DATA TO PROCESS START

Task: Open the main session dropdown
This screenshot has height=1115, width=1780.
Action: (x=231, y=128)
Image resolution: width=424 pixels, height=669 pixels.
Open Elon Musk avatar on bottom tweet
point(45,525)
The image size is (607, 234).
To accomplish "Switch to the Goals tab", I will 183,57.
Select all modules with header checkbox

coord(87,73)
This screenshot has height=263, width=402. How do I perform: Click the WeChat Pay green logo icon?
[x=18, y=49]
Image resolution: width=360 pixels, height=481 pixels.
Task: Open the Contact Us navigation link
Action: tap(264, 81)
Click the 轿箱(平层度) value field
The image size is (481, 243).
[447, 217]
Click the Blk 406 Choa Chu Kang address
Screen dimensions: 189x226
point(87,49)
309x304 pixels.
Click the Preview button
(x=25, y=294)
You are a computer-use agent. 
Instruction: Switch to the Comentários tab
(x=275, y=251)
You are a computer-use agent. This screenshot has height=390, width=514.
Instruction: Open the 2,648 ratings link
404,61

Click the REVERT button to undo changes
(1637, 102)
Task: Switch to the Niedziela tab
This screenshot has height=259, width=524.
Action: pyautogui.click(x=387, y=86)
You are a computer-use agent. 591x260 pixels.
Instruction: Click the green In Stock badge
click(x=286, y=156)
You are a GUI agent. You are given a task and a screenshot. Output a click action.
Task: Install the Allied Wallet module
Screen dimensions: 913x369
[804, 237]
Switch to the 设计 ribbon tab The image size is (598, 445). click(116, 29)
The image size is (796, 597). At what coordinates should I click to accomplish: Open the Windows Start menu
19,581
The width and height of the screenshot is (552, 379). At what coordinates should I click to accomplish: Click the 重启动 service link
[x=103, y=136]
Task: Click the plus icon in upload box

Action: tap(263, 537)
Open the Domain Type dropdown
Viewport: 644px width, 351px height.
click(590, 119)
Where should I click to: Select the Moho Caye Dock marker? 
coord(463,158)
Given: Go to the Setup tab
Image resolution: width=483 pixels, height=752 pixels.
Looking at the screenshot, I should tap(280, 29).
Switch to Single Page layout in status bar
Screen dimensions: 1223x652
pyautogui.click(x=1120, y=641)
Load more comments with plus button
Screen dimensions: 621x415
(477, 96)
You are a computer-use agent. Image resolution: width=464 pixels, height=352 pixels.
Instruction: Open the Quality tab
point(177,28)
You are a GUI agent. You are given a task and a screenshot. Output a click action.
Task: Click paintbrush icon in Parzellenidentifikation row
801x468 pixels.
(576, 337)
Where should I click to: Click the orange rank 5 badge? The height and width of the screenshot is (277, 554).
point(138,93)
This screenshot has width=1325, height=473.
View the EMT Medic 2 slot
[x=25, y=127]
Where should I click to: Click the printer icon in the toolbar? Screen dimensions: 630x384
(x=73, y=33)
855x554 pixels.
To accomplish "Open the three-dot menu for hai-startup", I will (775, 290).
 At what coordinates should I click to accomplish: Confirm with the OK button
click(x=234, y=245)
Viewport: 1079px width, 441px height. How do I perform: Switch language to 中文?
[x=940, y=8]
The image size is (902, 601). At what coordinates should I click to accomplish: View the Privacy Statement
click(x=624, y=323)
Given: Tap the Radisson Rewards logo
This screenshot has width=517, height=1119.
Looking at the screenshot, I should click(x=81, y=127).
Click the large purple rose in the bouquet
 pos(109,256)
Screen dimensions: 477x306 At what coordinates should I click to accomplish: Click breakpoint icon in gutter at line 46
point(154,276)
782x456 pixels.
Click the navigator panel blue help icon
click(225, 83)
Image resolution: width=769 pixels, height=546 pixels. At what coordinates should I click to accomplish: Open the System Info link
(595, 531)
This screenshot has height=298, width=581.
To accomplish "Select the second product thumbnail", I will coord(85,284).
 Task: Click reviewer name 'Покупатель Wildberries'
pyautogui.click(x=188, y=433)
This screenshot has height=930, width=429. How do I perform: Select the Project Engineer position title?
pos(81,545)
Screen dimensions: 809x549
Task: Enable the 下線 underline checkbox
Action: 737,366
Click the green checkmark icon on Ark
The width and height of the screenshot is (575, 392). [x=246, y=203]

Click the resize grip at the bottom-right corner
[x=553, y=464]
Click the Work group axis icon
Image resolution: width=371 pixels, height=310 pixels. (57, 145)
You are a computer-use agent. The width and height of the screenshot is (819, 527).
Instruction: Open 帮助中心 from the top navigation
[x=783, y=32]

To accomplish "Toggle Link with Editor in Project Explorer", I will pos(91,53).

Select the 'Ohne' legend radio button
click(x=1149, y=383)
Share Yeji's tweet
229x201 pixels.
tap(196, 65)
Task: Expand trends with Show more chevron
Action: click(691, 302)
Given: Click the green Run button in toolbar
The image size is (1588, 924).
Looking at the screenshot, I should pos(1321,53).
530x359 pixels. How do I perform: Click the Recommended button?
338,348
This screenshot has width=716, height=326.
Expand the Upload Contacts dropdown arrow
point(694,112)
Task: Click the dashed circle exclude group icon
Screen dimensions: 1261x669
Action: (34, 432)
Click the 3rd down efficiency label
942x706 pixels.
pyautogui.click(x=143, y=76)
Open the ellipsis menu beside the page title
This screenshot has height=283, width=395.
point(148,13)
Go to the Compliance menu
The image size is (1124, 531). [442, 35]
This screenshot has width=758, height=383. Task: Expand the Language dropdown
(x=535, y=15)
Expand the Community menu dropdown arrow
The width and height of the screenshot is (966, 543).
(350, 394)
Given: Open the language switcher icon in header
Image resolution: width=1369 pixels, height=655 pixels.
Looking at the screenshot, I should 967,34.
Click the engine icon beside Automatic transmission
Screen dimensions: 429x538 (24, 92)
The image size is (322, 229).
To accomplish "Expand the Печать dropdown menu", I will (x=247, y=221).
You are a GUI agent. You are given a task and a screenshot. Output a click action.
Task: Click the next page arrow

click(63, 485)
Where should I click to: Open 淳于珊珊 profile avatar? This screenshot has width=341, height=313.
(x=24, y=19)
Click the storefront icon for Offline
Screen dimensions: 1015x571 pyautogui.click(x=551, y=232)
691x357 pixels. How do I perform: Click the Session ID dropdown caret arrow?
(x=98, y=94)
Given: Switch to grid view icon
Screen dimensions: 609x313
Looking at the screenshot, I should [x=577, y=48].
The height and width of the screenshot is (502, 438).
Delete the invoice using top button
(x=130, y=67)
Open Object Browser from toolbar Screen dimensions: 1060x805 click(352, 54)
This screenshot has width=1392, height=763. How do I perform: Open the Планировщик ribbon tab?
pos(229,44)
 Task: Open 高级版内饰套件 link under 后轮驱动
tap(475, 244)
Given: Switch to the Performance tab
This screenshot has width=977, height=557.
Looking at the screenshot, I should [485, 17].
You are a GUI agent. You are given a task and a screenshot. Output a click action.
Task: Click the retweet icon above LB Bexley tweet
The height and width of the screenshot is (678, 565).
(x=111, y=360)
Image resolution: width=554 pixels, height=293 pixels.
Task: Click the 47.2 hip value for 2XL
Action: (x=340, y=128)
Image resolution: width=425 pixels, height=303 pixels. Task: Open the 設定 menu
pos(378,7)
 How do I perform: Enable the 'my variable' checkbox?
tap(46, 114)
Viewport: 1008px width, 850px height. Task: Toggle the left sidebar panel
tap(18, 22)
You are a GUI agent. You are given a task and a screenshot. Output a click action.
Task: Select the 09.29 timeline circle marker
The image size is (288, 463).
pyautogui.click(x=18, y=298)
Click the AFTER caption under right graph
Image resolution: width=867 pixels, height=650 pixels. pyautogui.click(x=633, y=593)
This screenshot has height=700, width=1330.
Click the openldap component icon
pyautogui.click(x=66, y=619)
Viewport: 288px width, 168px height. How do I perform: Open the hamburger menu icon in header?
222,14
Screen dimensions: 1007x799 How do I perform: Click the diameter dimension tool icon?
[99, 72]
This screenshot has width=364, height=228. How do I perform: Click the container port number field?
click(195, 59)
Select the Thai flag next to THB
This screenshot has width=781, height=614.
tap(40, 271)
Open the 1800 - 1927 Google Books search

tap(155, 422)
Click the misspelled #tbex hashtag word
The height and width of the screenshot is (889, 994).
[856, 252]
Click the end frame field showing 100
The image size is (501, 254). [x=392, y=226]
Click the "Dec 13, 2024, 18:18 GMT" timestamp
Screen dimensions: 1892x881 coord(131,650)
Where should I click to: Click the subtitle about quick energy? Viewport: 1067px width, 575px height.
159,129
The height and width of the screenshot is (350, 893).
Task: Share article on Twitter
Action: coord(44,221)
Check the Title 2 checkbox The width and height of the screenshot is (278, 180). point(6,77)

DATA TO PROCESS END

**DIRECTIONS FOR THIS TASK:**
Count the lines of the data that contain the string "computer", and reply with that number alone.

**RESPONSE TO THE TASK:**
5